■ **Work request**:
Your answer must be an exact repeat of the lines from the one containing "358x294 pixels." through the last line of the records, both included, with no pictures.

■ **Data supplied**:
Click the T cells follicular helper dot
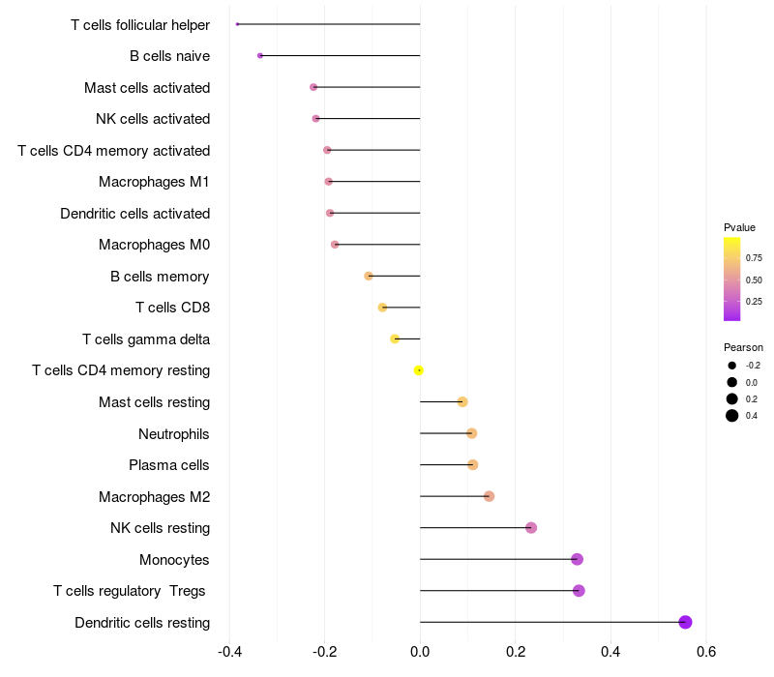This screenshot has height=677, width=774. 237,24
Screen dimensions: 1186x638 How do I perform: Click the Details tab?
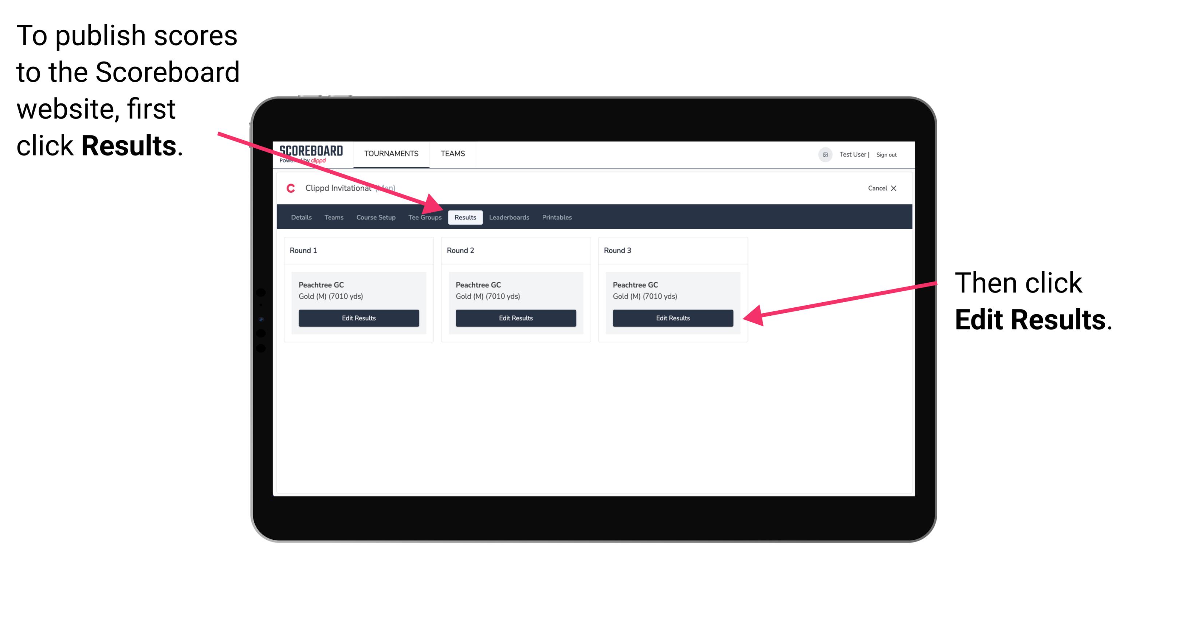pyautogui.click(x=302, y=218)
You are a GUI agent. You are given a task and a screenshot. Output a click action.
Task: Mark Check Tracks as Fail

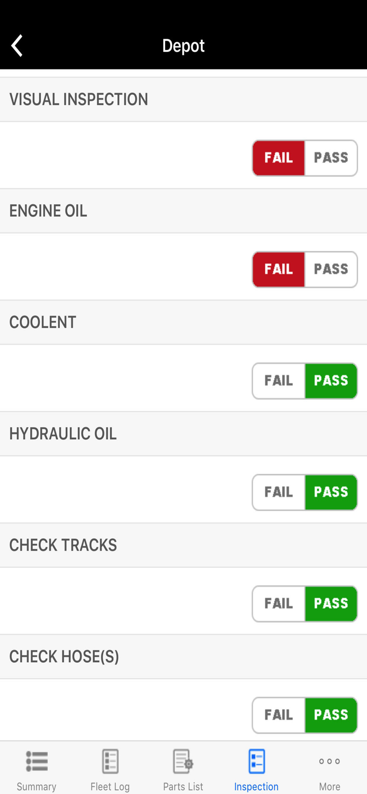pos(279,604)
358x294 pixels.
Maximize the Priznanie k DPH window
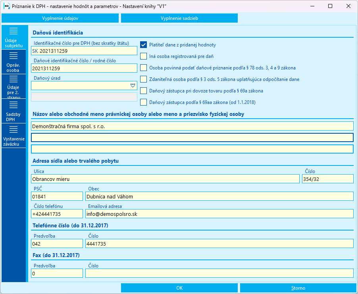[x=330, y=6]
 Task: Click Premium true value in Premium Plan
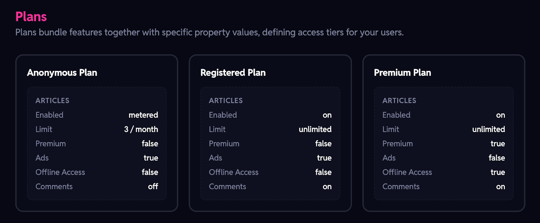point(497,144)
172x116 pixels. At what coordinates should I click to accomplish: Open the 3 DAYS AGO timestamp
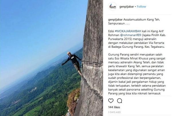(x=114, y=112)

■ **Task answer**:
358x294 pixels.
Maximize the Priznanie k DPH window
[x=330, y=6]
 Task: Click Premium true value in Premium Plan
point(497,144)
172x116 pixels. At what coordinates should I click to accomplish: Open the 3 DAYS AGO timestamp
(x=114, y=112)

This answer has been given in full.